LOS ANGELES (KABC) -- Although homelessness existed long before Los Angeles Mayor Eric Garcetti was sworn in nine a half years ago, and it will certainly exist when he leaves city hall in a few days, Garcetti is confident that he's laid the foundation for Los Angeles to find its way out of this crisis.
"I know that we're going to house many people in the next few years," Garcetti said in an interview with ABC7. "We're going to see homelessness come down. I could see it coming up and I ran to the crisis."
Garcetti's critics point to how much worse homelessness has gotten on his watch with an estimated 40,000 living on the city's streets. But the 51-year-old mayor says it's unfair to blame one person for years of neglecting renters, not building affordable housing, and failing to recognize the trauma caused by those problems.
"People don't understand that mayor's and cities really don't have the authority on what causes homelessness and in the past what solved homelessness," said Garcetti. "We don't have a mental health department. We don't have a veterans affairs department. We don't run the child welfare department. We don't run the prisons or the jails."
So as Garcetti leaves office, he's asking the four million residents of L.A. to look in the mirror and find ways they can help solve homelessness, whether it's supporting the building of homeless shelters or affordable housing in their neighborhoods or helping a person down on their luck. Garcetti says he won't be satisfied as long as there's one person on the street, but firmly believes his two terms have addressed the problem long term.
"While I've been mayor, we've boosted black and brown incomes by 44 and 43% when it's only gone up by 25% nationally. Reduced poverty by 27%. If we aren't helping everybody, L.A. will never move forward," Garcetti said. "We're a majority-minority city and nobody here should feel that they don't belong."
Promoting this idea of belonging for Garcetti has centered on major achievements in transportation. Adding transit lines that connect far corners of the city to places like downtown, LAX, the beach, and neighboring counties.
The 2028 Olympics is one of Garcetti's most proud accomplishments, along with addressing climate change and leading the city through the COVID-19 pandemic. But a sexual harassment scandal involving Garcetti's former chief of staff and top advisor Rick Jacobs created a dark cloud over his final two years as mayor. Former staffers at City Hall have blamed Garcetti for not intervening, claiming that he witnessed the harassment on multiple occasions.
"When you're the boss at the top you can only tell the truth, which is that I never witnessed that," Garcetti sais. "But of course my heart breaks for anybody and I think we always have to support people who say, 'Something happened."

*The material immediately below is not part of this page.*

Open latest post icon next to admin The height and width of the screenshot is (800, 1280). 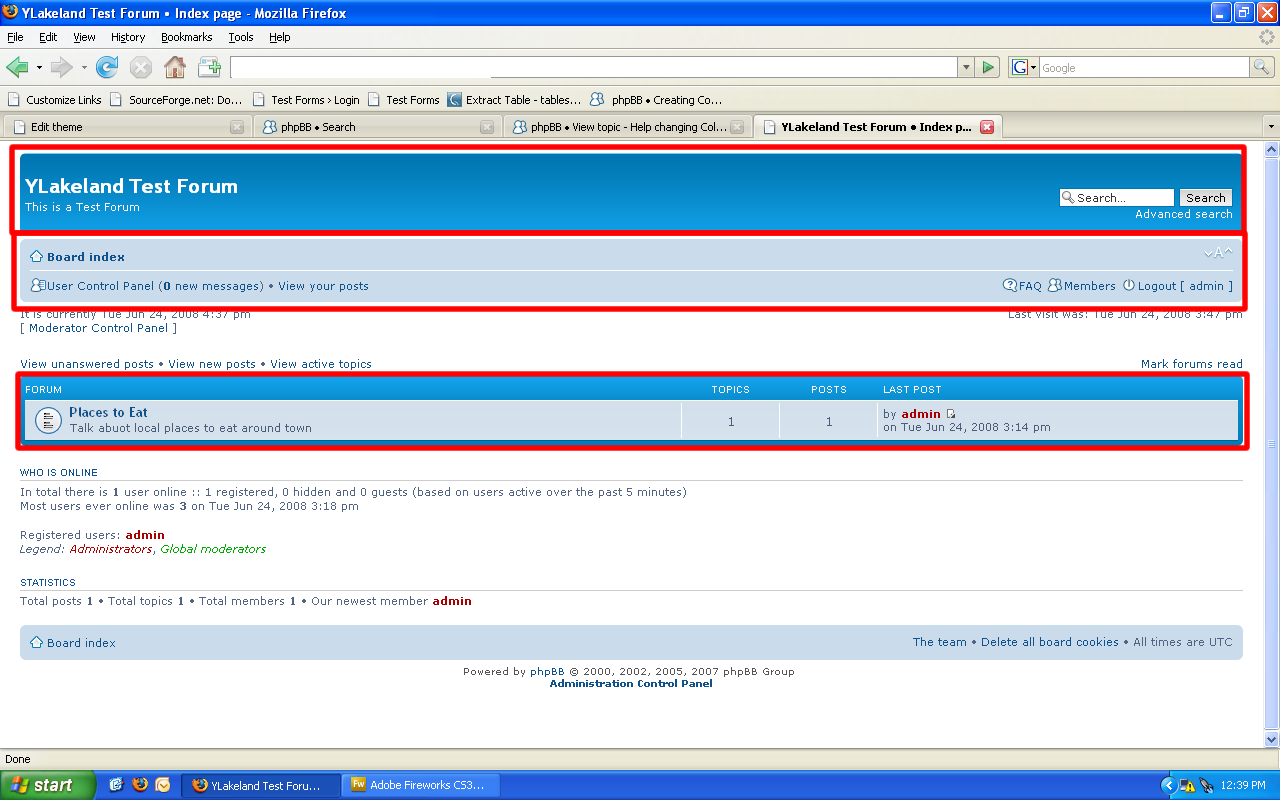pos(950,413)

It may come as a surprise that during the interview with ABC7, conducted at downtown L.A.'s Homebody Industries, where Garcetti unveiled a housing project for the homeless, the mayor told us he's grateful the scandal kept him in Los Angeles, referencing the leaked audio scandal involving three City Council members.
"I actually look back on it with a lot of gratitude. This year, when those tapes came out, somebody else including the council president might have been mayor. My mom said i think god wanted you to be here this year, finish your term out," said Garcetti.
A year and a half ago, Garcetti was nominated by President Joe Biden to be the next U.S. Ambassador to India. But the Rick Jacobs scandal has delayed his confirmation vote and left an important foreign post, vacant. Garcetti believes a vote will happen in the next month or two.
"I'm looking forward and I'm optimistic they'll take a vote and i could be there as early as spring of this next year. Hopefully when I get there I can bring L.A. to India and a little bit of India back to L.A.," said Garcetti.
Garcetti's final day in office is on Sunday, the same day that Karen Bass will hold her inauguration and be sworn in as the next mayor.